Free NHS cannot survive, doctors told - Scotsman

If Britain scraps Trident it will may lose its place on the UN Security Council

"The five permanent members of the UN Security Council (the US, Russia, China, Britain and France) achieved their positions by being the victors of the Second World War. But they now retain those seats only thanks to their possession of credible nuclear deterrents... Anyone who does not think the seat valuable should be open enough intellectually to assess the diplomatic value of a Security Council veto. Germany, Japan, India all want and - on most measures - deserve a permanent seat more than Britain.

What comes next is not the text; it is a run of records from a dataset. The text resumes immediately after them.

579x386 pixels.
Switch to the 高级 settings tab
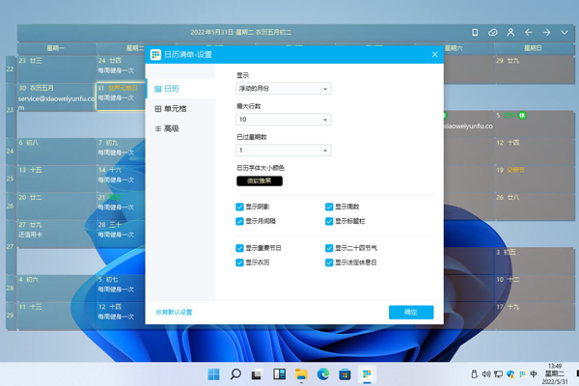tap(172, 128)
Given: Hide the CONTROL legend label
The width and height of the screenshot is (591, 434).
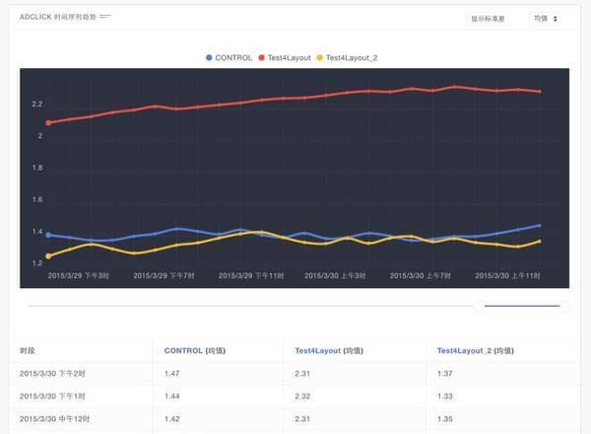Looking at the screenshot, I should pos(233,58).
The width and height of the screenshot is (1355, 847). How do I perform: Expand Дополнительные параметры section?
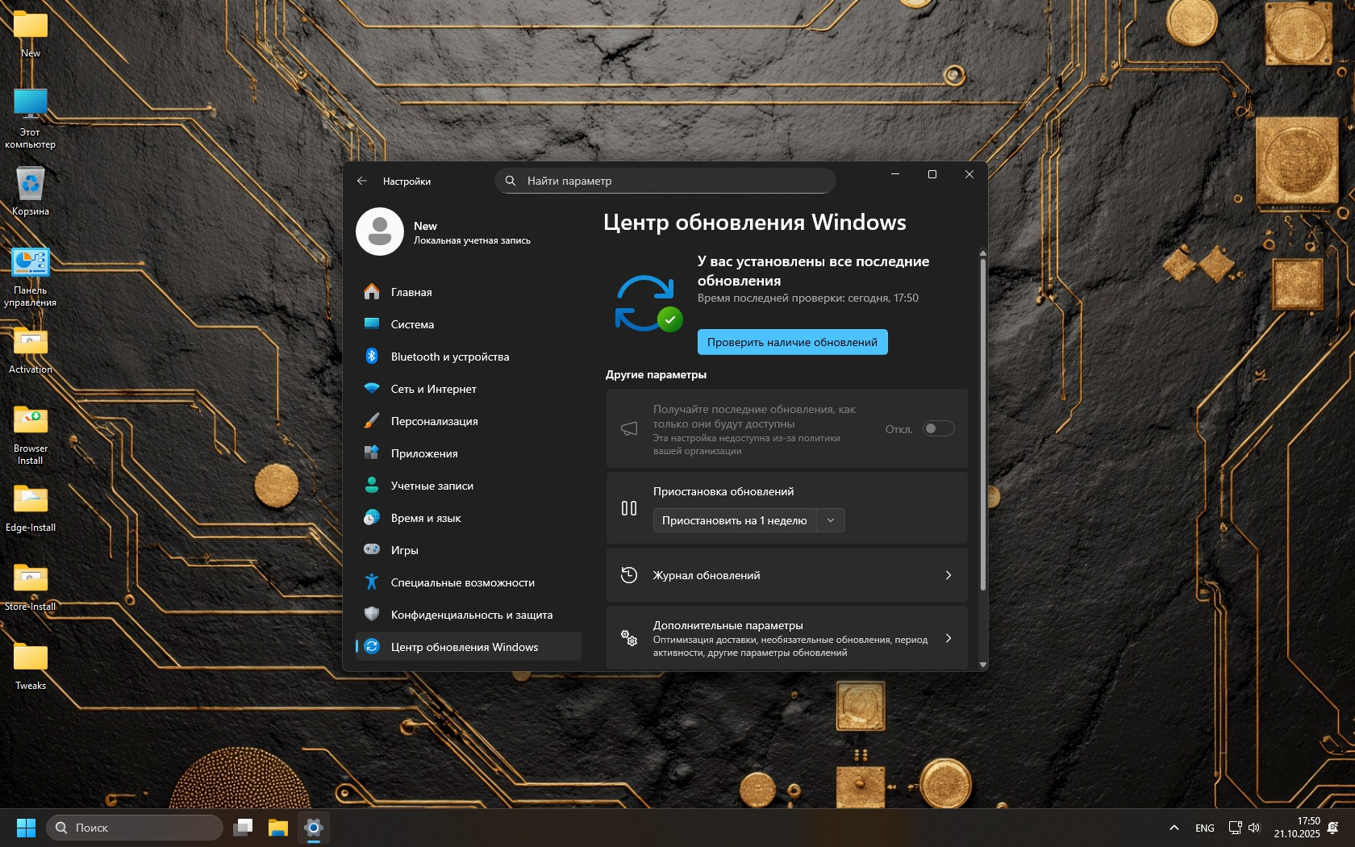click(948, 638)
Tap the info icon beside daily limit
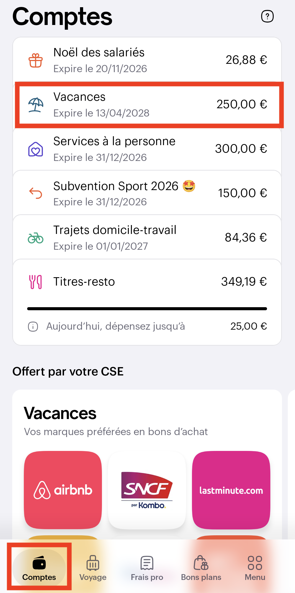Screen dimensions: 295x593 pyautogui.click(x=33, y=327)

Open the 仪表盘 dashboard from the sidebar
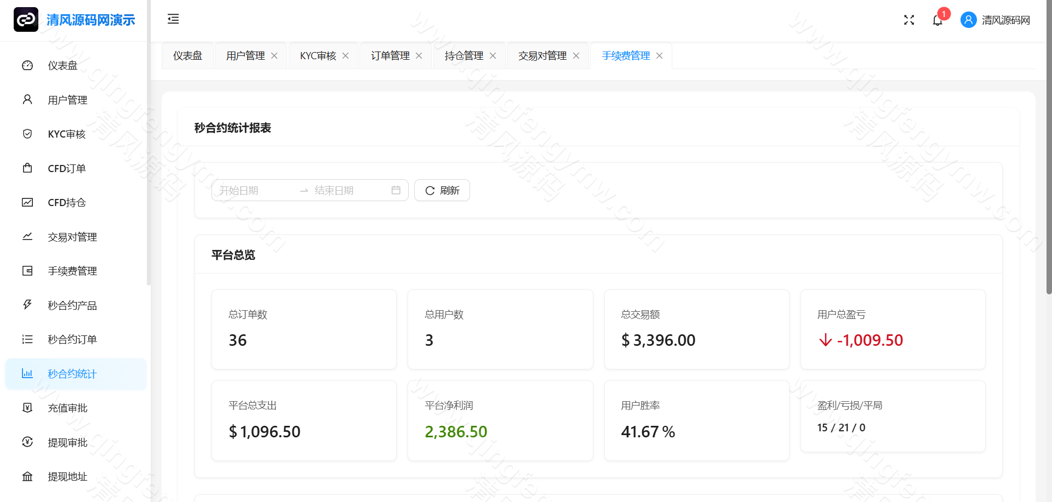coord(63,65)
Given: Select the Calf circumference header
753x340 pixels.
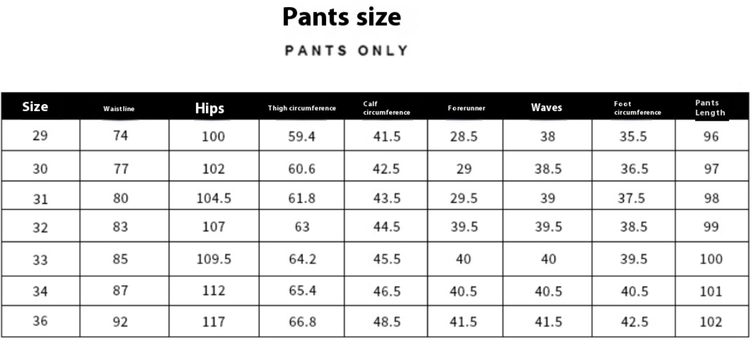Looking at the screenshot, I should 386,108.
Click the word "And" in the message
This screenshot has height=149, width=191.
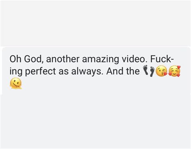[115, 71]
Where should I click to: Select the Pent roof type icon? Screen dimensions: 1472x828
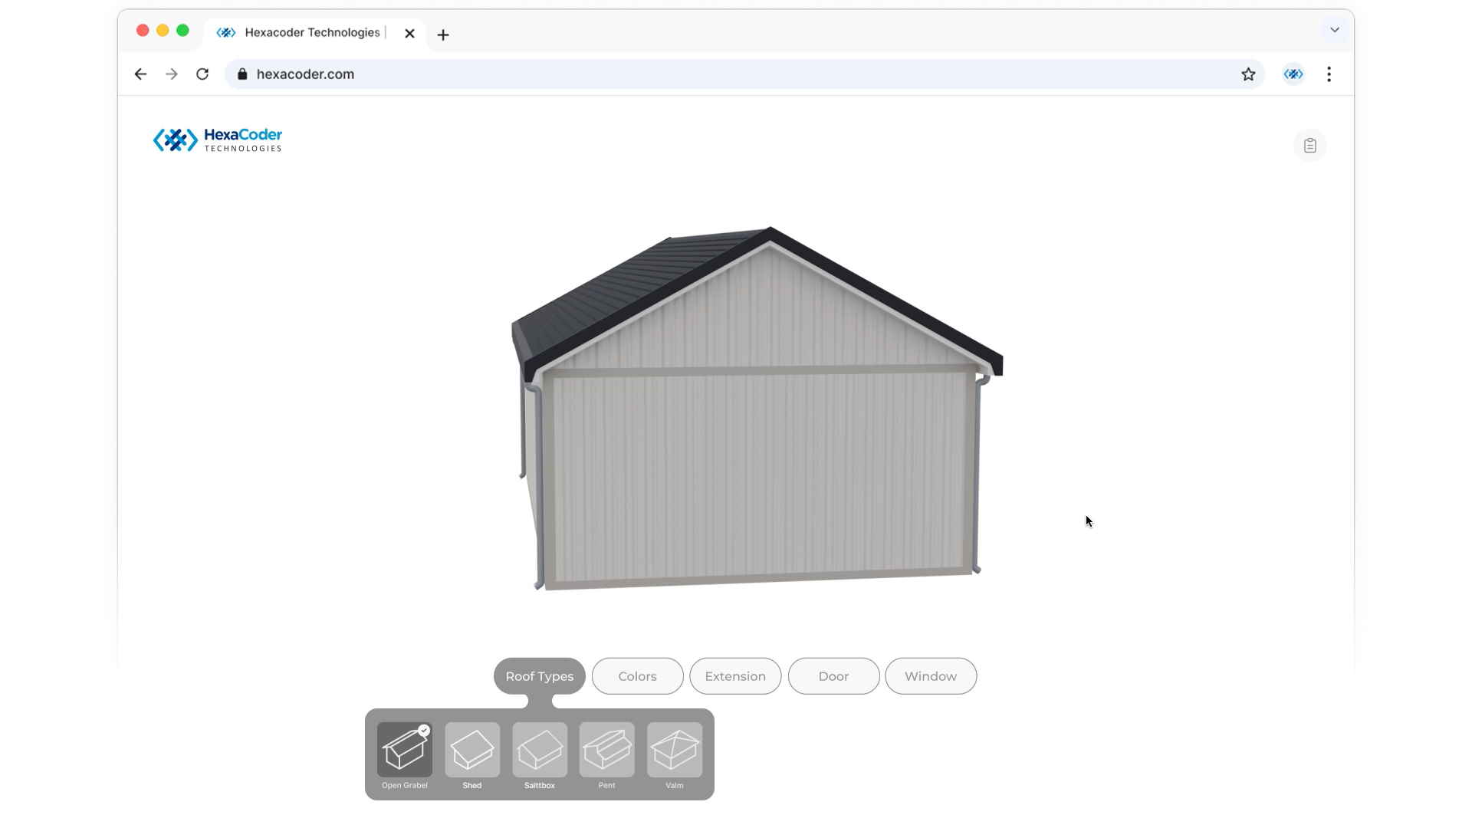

Cancel Trident's replacement and we join the second rank of European countries, on a par with Italy or Spain economically and militarily." - Sash Tusa in The Times

Labour delaying the election might secure the passage of Lisbon

"Lisbon is genuinely a federalising treaty, a rewriting of the European constitutional treaty, which was rejected by France and the Netherlands in their national referendums. The treaty transfers power from national parliaments to the Brussels bureaucracy and would make Britain a province of a European state with a European president. The British do not support such a treaty, but have never had the opportunity to vote on it. October 2009 would be the best window of opportunity for Labour. Will Labour sacrifice their best election chance to protect the Lisbon treaty?" - William Rees-Mogg in The Times

And finally...

AFRIYIE ADAM "On Thursday, the public relations magazine PR Week published an article profiling [Tory Adam Afriyie MP]. On Friday, its editors received an email. "Would you mind taking on board one correction?" wrote Mr Afriyie's chief of staff, Russell Walters. "You say he is worth £13m but this is a significant understatement," continued the email, seen by The Independent."